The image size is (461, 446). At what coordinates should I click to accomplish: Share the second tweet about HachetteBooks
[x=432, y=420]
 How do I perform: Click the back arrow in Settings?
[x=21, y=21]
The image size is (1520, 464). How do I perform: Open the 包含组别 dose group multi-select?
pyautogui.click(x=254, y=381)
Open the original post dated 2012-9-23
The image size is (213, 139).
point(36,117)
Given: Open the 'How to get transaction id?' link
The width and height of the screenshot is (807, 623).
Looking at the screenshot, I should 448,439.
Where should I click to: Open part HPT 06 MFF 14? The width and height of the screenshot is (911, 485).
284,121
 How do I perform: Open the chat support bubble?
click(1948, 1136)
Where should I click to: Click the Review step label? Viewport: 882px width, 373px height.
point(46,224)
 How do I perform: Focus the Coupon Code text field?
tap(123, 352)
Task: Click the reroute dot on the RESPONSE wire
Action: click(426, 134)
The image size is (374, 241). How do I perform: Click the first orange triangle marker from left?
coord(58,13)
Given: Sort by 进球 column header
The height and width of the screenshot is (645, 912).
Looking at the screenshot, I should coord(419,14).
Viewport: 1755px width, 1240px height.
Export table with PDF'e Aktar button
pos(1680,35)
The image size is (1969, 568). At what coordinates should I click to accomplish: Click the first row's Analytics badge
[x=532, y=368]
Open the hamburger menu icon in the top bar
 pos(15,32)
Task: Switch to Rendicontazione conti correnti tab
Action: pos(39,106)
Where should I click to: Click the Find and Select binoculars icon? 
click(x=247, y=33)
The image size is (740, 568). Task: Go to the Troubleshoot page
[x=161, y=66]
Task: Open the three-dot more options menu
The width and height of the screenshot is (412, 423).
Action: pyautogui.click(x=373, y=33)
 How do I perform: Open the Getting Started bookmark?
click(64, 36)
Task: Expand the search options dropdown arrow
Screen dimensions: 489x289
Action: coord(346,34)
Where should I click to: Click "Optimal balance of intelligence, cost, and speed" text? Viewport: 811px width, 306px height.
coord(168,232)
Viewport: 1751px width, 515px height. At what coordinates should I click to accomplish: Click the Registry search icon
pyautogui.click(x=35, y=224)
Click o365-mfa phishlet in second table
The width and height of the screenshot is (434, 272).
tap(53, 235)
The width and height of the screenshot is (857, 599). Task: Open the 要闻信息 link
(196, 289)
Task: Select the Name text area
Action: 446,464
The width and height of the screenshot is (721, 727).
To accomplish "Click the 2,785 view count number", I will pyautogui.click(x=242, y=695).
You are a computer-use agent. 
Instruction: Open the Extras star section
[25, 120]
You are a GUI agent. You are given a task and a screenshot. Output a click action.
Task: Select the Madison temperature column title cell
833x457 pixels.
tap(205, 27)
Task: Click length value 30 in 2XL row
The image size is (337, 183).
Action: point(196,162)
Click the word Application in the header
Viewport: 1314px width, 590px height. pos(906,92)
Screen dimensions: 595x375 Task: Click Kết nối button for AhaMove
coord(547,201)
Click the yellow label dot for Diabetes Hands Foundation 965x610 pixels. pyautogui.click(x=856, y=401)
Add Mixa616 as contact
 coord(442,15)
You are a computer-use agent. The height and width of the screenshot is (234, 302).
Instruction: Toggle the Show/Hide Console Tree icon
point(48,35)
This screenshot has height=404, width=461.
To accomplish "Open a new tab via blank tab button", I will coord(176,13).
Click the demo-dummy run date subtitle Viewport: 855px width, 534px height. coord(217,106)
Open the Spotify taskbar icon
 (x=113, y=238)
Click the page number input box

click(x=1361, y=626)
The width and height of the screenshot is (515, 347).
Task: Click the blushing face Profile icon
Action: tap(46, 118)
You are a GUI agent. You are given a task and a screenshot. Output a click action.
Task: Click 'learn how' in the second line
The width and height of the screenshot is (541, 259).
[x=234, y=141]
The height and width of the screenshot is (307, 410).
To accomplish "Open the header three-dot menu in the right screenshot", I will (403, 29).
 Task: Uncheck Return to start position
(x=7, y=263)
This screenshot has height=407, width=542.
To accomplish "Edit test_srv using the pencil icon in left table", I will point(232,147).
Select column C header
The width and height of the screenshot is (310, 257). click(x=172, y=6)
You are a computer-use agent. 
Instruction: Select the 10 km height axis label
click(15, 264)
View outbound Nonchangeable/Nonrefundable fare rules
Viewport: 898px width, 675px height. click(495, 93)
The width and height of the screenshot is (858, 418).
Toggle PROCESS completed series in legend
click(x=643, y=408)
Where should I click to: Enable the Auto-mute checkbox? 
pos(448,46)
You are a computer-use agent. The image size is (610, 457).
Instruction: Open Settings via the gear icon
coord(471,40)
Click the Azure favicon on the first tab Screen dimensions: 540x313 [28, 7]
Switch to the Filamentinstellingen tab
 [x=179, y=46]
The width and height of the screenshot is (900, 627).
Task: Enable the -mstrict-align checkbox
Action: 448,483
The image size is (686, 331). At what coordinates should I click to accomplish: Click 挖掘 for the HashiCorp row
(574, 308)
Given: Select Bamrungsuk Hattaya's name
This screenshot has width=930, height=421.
------------
- Exercise objective: Copy out the lines from the line containing "Instruction: Open Settings via the gear icon" to the end of the listing above, without alteration.

- Your solution:
Instruction: Open Settings via the gear icon
coord(471,40)
Click the Azure favicon on the first tab Screen dimensions: 540x313 [28, 7]
Switch to the Filamentinstellingen tab
 [x=179, y=46]
The width and height of the screenshot is (900, 627).
Task: Enable the -mstrict-align checkbox
Action: 448,483
The image size is (686, 331). At what coordinates should I click to accomplish: Click 挖掘 for the HashiCorp row
(574, 308)
Given: Select Bamrungsuk Hattaya's name
This screenshot has width=930, height=421.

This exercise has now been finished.